-- Task instructions --
When you reach the line that contains "[Tattoodo on Facebook] (209, 2298)" in the data below, copy it and every line after it exactly, adding nothing.

-- Input material --
######

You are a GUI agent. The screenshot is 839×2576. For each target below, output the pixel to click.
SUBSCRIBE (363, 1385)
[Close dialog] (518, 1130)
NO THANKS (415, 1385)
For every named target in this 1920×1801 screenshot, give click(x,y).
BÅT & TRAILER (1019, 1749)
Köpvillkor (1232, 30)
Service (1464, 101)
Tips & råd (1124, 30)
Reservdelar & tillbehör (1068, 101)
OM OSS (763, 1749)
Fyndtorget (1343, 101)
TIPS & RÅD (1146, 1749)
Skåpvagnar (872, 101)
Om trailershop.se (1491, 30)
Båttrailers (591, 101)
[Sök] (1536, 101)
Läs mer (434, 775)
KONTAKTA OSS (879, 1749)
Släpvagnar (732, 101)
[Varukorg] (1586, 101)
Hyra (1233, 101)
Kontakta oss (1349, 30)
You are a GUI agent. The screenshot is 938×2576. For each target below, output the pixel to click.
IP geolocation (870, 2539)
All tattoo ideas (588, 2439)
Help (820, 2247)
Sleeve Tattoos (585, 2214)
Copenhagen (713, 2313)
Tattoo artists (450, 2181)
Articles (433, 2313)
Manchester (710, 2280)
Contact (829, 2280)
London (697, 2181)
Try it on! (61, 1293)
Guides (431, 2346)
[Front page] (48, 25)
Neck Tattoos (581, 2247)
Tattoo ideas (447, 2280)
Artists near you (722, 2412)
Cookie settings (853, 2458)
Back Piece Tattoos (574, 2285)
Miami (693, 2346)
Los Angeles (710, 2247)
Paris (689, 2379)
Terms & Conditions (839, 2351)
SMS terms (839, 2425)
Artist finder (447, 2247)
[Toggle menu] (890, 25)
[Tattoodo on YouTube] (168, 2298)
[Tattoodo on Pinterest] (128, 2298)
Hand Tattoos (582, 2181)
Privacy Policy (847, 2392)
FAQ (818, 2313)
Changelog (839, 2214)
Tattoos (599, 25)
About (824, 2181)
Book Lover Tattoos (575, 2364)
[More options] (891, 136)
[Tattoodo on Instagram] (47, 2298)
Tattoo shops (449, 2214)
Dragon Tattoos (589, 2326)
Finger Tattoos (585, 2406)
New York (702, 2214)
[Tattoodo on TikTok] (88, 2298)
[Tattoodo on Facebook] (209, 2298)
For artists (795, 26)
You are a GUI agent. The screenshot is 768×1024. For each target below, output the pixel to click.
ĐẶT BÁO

######

-- Response to this exercise --
[Tattoodo on Facebook] (209, 2298)
For artists (795, 26)
You are a GUI agent. The screenshot is 768×1024. For each target below, output the pixel to click.
ĐẶT BÁO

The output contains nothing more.